Everyone needs the feeling of recognition for achievements and pride resulting from this. When a Ninja appears to elevate and shower another with pride, that Ninja becomes dependent and vulnerable to manipulation and control.
Most people need pleasure, joy, and distraction. It is not for nothing that television, games, and events are always in high demand. When a Ninja provides pleasure for a person, that person becomes dependent on him and is easily controlled.
Chi or Earth Principles
These principles create an altered environment where the Ninja changes but the environment stays the same.
If he increases the influence of yō on himself, he creates more favorable conditions for himself. If the opponent is stronger or better, he practices and improves until he can trump him. If the opponent has more information, he collects more information in turn. If the opponent’s troops are in the majority, he, in turn, strengthens his ranks.
Increasing the influence of in on the Ninja decreases the threat. If the Ninja is being pursued, he will fall back behind the enemy. If he falls into a raging torrent, he doesn’t fight the tide but simply lets himself be carried downstream. If he is exposed as an agent, he offers his services to the enemy. The Ninja avoids hasty judgment of a situation and tries to evaluate neutrally. If for example, a murderer is lurking in a dark house, you imagine him waiting in the dark, gun drawn, knowing exactly where you are. If you change your point of view, the murderer suddenly seems small and abandoned. He’s waiting in a dark house, not knowing if we’re even going to enter it, which way we’re going, or what weaponry we’re carrying. He feels lost in the dark.

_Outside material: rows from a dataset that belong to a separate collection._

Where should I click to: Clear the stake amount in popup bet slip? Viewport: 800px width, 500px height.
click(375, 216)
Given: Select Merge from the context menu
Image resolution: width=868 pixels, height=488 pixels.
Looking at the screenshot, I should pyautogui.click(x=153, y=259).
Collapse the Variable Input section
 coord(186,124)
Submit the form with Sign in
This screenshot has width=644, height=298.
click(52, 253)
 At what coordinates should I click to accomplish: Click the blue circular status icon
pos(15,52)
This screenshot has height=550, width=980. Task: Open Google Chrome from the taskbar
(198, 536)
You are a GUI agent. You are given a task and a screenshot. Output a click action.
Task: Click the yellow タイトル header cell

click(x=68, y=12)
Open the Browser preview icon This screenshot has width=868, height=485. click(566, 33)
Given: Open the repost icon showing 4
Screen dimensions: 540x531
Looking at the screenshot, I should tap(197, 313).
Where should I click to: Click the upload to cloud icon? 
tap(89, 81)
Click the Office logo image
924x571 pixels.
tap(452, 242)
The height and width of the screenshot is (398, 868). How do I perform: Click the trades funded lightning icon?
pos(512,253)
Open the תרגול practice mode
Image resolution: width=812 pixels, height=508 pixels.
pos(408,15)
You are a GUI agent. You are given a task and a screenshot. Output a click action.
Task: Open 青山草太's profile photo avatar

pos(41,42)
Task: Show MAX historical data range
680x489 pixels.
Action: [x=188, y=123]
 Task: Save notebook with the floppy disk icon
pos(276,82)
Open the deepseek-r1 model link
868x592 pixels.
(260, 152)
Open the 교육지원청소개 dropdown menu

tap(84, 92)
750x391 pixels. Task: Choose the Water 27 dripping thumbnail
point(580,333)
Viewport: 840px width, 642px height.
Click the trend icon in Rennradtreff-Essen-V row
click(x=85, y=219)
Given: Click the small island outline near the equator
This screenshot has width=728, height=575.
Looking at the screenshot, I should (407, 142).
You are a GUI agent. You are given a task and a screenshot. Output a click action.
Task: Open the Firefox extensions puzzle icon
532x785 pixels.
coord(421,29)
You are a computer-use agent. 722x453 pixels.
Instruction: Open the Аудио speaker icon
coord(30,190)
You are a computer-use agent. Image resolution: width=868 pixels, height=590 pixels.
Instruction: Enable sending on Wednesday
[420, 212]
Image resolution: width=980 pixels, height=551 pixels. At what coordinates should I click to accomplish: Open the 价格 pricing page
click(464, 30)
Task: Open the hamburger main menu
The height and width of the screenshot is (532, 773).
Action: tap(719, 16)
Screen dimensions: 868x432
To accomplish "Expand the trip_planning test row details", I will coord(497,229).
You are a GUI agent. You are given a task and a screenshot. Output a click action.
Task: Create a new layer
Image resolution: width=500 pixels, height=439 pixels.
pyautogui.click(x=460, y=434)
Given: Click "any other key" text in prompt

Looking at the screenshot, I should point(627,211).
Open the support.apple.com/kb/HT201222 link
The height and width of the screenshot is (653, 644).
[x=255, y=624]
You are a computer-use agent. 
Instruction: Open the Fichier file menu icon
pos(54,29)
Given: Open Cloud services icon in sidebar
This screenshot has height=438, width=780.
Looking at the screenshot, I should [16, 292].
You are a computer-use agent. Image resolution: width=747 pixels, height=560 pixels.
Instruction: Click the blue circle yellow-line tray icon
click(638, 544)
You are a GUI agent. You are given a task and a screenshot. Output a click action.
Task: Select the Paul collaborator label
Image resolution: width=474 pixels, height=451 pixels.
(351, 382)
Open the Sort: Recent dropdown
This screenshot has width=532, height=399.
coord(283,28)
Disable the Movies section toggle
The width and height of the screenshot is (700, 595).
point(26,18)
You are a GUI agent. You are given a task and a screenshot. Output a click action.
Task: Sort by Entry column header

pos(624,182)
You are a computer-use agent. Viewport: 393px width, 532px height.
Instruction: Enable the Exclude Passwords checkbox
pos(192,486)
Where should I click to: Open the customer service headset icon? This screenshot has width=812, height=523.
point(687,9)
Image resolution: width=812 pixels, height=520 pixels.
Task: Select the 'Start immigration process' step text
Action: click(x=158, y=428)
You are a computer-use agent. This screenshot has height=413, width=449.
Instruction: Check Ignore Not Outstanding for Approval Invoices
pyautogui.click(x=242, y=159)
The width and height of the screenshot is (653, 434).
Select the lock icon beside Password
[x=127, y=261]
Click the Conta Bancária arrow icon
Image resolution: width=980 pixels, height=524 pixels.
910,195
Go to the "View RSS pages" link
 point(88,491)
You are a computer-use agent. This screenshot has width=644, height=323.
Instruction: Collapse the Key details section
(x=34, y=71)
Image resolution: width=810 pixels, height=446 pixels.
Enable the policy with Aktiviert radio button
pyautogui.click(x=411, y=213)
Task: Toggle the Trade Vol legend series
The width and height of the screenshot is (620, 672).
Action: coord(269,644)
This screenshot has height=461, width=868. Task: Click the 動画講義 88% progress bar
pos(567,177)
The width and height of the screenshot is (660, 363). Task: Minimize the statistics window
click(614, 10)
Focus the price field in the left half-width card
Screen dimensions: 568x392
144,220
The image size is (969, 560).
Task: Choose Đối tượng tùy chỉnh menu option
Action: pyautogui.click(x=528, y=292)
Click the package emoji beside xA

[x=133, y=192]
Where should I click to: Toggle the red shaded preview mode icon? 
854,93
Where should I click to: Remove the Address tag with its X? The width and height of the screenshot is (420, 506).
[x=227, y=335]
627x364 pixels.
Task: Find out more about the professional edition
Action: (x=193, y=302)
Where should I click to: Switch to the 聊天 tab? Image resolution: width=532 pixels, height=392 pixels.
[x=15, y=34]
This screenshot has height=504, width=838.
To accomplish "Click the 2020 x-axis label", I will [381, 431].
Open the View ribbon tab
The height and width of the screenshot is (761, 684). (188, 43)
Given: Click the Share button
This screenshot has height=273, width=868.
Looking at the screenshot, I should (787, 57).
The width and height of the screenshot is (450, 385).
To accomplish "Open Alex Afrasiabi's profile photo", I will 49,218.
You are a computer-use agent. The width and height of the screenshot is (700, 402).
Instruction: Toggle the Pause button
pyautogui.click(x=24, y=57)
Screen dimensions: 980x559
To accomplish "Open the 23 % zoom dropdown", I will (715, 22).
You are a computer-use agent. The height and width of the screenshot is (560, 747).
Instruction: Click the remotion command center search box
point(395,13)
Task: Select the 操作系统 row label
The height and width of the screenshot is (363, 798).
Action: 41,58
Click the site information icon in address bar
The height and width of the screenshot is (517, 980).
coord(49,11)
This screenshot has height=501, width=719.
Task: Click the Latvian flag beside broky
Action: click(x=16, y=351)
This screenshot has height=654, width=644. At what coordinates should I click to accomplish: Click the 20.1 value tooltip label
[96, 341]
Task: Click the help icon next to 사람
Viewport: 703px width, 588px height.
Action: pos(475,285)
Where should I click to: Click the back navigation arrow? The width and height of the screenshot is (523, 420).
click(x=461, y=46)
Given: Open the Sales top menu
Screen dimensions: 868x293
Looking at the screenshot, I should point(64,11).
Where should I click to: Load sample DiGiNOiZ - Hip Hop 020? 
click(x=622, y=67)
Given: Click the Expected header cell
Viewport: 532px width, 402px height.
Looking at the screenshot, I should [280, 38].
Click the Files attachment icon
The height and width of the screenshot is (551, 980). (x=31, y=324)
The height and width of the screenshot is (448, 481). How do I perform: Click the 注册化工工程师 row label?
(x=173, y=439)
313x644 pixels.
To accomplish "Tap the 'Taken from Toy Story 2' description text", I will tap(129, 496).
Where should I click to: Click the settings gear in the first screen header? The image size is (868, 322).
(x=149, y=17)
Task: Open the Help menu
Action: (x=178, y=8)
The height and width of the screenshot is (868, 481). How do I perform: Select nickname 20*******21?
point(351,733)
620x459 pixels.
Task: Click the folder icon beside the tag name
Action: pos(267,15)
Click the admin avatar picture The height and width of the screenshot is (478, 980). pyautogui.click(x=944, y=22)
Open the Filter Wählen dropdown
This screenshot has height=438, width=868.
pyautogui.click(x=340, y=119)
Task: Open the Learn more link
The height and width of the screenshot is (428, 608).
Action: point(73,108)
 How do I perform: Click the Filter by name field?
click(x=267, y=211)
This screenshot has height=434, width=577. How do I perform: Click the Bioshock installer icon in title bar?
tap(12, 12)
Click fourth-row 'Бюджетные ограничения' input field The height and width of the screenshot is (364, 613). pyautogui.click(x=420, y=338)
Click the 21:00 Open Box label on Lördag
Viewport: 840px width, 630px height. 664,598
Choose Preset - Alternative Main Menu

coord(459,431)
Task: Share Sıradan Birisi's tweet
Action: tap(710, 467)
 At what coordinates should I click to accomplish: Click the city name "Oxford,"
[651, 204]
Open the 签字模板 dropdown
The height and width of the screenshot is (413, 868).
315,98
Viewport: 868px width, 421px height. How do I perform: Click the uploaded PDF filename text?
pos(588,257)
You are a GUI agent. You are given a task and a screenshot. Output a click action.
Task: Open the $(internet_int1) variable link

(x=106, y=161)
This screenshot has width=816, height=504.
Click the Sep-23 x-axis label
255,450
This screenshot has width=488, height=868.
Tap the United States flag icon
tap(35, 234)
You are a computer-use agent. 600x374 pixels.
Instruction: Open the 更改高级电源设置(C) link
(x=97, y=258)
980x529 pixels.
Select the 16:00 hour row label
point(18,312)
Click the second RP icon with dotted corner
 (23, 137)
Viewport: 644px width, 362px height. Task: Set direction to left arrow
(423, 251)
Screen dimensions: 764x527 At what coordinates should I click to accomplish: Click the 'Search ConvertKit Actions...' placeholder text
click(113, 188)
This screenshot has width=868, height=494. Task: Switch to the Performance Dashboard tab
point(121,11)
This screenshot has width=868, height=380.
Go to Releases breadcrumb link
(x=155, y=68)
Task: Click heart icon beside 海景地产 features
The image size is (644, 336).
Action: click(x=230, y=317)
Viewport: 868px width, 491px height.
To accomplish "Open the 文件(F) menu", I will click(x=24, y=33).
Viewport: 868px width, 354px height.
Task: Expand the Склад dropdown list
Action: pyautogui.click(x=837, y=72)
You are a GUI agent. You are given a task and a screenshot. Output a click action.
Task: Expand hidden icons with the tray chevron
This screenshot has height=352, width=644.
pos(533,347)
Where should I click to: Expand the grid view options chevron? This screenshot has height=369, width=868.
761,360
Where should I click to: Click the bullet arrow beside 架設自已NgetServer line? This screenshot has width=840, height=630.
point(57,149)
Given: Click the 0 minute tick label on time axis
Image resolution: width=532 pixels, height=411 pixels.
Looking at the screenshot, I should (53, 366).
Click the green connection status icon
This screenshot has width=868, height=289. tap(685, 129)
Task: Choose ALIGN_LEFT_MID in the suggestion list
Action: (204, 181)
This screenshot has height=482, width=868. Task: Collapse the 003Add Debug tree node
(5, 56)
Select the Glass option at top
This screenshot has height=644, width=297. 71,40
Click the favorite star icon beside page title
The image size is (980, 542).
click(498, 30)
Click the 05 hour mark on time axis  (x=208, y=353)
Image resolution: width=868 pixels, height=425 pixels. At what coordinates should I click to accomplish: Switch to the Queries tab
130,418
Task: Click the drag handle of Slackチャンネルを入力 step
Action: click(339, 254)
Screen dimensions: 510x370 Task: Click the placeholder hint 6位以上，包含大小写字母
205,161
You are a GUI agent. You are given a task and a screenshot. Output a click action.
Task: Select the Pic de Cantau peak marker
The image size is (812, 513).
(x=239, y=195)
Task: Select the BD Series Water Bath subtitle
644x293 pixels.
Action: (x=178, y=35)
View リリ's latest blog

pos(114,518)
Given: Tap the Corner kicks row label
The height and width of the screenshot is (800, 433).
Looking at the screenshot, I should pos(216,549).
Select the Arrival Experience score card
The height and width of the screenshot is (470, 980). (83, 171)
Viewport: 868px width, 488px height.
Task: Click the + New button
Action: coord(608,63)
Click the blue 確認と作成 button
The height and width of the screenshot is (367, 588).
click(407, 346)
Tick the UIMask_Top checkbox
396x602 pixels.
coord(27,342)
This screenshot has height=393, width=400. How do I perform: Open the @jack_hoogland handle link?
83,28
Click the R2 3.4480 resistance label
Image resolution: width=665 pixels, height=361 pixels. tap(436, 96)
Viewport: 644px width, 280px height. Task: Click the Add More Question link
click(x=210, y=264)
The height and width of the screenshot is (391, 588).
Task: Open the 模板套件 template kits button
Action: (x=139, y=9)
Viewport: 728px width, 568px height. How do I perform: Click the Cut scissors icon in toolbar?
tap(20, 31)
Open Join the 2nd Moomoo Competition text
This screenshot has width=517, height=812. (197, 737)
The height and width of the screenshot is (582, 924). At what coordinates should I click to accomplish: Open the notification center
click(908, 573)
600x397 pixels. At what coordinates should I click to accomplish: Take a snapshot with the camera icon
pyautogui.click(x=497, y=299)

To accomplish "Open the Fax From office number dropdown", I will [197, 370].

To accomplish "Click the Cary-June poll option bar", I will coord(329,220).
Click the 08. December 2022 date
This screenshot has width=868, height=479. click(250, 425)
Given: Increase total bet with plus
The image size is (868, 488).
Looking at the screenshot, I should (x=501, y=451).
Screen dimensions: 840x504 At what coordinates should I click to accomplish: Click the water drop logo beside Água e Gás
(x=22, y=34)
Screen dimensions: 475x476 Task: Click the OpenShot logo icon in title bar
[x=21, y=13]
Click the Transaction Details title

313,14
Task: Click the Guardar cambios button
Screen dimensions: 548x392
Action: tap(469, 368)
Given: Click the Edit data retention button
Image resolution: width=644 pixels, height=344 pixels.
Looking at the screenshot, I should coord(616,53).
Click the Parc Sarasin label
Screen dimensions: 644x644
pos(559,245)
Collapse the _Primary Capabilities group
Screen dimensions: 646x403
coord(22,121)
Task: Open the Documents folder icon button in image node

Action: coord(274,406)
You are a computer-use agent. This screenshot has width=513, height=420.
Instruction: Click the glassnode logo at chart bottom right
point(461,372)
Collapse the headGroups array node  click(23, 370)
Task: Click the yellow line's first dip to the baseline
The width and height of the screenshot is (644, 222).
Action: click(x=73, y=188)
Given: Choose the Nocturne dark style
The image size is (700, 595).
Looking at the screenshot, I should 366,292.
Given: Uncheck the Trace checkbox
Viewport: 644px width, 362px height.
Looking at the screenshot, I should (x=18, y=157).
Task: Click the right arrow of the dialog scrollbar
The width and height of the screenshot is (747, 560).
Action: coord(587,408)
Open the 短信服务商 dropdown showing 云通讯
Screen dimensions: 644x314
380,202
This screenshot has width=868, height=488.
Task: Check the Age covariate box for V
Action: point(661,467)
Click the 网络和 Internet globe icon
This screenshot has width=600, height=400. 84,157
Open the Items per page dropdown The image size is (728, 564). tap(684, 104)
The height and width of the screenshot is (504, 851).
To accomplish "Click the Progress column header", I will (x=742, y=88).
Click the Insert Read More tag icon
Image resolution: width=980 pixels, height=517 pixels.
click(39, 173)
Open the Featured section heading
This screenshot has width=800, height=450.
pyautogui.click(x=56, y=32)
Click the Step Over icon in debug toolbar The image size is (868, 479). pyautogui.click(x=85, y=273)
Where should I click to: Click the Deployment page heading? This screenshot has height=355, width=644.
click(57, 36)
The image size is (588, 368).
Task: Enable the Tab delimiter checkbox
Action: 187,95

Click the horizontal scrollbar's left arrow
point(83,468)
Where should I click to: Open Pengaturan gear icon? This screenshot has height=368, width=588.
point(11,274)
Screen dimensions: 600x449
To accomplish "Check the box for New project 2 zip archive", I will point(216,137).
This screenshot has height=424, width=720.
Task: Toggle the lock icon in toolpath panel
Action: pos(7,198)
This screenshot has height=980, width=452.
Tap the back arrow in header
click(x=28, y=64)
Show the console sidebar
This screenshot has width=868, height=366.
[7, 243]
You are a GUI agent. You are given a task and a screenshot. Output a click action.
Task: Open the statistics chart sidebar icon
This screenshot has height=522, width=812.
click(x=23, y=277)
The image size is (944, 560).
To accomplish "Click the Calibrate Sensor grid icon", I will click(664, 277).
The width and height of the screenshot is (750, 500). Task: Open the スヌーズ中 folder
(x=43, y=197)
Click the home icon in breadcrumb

Or in another example, we are faced with a large, physically superior opponent. We could imagine one punch from him destroying us. But when we change our position, the opponent suddenly seems immobile, hampered by his body mass and muscles. Our speed can hit him in vulnerable spots he can barely protect.
Jin or Human Principles
These principles create what appears to be an altered environment around the Ninja without the environment or the Ninja changing. Illusions and tricks only pretend that the situation has changed. The principles of in and yō are exaggerated, so that as an outsider one can no longer see through the true situation.
This tactic is called kyojutsu tenkan ho, which means lie and truth. The Ninja presents the truth as a lie and the lie as truth. Thus the Ninja can show strength when in fact he is weak, or he can hide his strength when he is strong. We can exaggerate to such an extent that the opponent senses the deception and thinks we’re trying to deceive them, when in fact that’s not the case.
In the Middle Ages, for example, a Ninja could scream wildly at the guard at the gate and tell them about an attack on the other side of the castle or about a fire. The guards moved in that direction and the Ninja was able to exit the castle unhindered.
Or he threw a heavy stone from the wall into the water. The guards now focused on searching the shore and the Ninja was able to escape elsewhere.
A very effective technique for close combat is mentioned here. If the opponent wants to grab the Ninja in close combat, you don’t resist it, but even pull him to your body. He will responsively move his power into the opposite side and pull back with all his might. This is when you reverse your power and throw your opponent.
If you are being pursued by an attacker, you can suddenly slow down, hook the enemy and flee in a different direction. Or you jump at the opponent and pinch your legs behind your back, then drop to the ground and pull the opponent with you.
A Ninja wasn’t afraid to do dirty tricks either. In a fight to the death, it doesn’t matter how honorably you died. Pulling the hair, flattening the nose, tearing the ears, kicking in the soft parts, sand in the eyes, etc. are only a small part of the repertoire.
An important aspect of Ninjutsu is in shin tonkei, maximum effect with minimum effort. The Ninja always tried to change the natural course of things as little as possible.